Records supplied
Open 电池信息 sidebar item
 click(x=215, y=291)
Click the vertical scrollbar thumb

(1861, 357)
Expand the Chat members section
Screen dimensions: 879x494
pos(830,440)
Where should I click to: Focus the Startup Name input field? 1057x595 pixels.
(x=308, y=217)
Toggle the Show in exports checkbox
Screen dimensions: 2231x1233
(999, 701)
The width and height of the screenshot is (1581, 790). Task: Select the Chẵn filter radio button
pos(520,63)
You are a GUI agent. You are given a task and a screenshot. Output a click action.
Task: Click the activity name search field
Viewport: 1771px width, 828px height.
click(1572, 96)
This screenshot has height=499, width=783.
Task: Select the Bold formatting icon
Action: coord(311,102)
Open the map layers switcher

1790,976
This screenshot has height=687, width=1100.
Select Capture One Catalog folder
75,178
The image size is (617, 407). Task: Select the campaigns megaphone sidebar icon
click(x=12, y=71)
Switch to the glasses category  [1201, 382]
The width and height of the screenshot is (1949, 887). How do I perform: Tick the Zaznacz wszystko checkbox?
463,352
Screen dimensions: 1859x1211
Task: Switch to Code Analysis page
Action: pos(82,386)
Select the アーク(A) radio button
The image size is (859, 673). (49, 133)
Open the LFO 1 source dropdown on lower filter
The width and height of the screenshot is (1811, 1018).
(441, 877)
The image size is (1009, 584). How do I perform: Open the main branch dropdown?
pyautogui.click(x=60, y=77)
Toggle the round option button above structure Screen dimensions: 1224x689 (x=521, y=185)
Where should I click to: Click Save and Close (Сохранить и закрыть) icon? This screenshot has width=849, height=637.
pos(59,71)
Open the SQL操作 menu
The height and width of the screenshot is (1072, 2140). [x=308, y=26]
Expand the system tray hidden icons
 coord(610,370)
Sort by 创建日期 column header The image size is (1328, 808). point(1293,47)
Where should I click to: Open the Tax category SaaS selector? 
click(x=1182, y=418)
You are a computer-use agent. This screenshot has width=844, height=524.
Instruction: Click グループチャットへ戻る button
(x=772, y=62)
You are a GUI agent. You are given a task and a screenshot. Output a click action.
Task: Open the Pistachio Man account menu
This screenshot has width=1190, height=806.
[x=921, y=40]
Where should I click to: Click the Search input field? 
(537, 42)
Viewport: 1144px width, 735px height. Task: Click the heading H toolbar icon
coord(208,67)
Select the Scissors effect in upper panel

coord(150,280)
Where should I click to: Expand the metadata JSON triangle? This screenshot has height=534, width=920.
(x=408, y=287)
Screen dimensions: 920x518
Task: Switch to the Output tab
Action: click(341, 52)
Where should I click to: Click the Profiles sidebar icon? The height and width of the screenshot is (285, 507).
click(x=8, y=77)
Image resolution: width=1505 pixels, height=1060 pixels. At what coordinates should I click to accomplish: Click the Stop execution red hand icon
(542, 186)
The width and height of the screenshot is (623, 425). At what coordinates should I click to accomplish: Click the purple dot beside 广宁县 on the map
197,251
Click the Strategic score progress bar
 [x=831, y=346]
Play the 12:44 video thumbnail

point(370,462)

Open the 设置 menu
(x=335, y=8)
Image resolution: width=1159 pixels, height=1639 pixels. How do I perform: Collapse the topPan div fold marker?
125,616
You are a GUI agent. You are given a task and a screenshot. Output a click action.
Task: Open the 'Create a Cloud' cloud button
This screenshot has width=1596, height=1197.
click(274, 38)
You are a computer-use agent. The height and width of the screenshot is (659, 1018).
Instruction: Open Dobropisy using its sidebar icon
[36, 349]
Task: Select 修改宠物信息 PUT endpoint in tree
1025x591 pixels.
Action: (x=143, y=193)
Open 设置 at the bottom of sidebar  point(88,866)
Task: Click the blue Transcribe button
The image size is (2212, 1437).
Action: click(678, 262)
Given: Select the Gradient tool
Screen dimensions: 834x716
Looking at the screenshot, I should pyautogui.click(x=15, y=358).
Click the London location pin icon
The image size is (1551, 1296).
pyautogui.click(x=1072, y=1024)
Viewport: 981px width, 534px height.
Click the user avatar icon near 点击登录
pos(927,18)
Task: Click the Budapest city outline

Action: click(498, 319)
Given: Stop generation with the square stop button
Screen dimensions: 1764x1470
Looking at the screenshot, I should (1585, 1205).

Exercise aim
Show the lines above that include "computer".

Result for this exercise
You are a computer-use agent. This screenshot has width=844, height=524.
You are a computer-use agent. The height and width of the screenshot is (659, 1018).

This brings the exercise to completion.